I am also exploring private-sector positions in the Bay Area. To support this transition, I have been building a series of short, self-directed courses to refresh and develop skills relevant to the roles I'm targeting — policy researcher, applied policy economist and data scientist positions at technology platforms.
The courses below were built using Claude Code. Each course is a set of xaringan slide decks with worked examples, R/Python/SQL exercises, and interview-style practice questions, all threaded through industry-related applications.

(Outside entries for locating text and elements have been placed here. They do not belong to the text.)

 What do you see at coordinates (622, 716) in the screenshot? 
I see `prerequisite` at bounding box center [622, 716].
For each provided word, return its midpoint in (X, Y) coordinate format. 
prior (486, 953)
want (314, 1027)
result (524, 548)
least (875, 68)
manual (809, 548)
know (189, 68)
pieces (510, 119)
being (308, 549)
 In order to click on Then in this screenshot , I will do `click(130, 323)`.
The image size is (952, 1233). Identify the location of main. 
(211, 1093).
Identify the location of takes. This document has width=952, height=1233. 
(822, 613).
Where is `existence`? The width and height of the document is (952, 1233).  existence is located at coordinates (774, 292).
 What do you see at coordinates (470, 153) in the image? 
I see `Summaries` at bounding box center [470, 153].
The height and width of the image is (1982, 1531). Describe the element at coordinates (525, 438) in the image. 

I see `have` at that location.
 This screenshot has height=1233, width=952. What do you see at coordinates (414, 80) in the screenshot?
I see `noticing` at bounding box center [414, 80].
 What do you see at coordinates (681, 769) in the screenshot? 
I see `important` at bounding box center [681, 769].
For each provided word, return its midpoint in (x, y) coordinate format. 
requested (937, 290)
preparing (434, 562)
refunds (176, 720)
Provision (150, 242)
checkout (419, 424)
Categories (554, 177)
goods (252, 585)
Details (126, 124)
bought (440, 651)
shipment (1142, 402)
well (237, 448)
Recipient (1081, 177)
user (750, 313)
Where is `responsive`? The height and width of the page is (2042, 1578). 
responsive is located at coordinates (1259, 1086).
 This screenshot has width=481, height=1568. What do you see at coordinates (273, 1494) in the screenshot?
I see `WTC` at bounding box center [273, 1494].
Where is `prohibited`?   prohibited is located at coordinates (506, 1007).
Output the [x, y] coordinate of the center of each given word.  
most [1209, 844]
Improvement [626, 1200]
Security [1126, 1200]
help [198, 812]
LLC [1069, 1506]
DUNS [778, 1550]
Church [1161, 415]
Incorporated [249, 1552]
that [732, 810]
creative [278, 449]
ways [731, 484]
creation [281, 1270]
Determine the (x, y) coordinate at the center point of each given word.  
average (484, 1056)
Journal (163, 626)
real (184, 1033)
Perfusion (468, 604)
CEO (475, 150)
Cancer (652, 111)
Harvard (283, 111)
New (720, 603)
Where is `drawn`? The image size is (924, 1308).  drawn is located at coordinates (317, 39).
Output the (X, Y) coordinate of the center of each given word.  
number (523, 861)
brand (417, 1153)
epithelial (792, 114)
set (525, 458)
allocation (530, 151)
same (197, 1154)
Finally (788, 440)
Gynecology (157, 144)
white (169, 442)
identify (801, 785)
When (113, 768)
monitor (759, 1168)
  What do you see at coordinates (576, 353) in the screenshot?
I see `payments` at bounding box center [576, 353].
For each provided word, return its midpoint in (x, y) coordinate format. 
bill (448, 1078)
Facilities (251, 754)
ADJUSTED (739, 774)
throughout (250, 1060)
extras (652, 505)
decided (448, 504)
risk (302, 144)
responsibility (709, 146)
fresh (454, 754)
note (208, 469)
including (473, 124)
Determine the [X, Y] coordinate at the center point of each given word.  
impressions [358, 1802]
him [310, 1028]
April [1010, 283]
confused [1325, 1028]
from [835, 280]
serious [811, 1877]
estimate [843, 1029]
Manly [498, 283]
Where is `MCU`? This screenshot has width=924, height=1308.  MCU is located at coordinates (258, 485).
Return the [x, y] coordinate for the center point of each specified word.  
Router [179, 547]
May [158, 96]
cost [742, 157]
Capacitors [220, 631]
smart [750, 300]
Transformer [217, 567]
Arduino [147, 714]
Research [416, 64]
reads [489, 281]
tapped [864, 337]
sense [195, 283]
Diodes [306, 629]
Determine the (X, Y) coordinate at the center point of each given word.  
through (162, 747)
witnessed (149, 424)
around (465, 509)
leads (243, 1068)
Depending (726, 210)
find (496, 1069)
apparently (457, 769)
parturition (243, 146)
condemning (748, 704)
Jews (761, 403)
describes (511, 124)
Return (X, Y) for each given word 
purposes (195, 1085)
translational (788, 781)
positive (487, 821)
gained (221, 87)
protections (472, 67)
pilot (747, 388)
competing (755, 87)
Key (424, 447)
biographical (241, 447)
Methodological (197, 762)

ML Refresher: Discrimination and Fairness — Bias-variance tradeoff, linear models, model evaluation, fairness frameworks, and the impossibility theorem. Every module pairs an ML concept with a discrimination scenario.
Discrimination in Labor Economics Refresher — Becker, Phelps, audit studies (Ge et al. 2016), Oaxaca-Blinder decomposition (Cook et al. 2021), algorithmic audits, and the practitioner playbook.
Intro to Experiments in Industry — Potential outcomes and the experimental ideal, SUTVA and interference, cluster/switchback designs, regression adjustment and CUPED, ITT vs LATE, and external validity.
Intro to SQL — SELECT through window functions, drilled on a synthetic ride-sharing schema. Five modules of interview-style questions designed to be answerable from a cold start in under two minutes each. One pager.
Python for an R User — The pandas + statsmodels stack, framed as a dplyr-to-pandas translation. Covers data wrangling, joins, OLS, A/B test inference, and difference-in-differences, with end-to-end interview scenarios.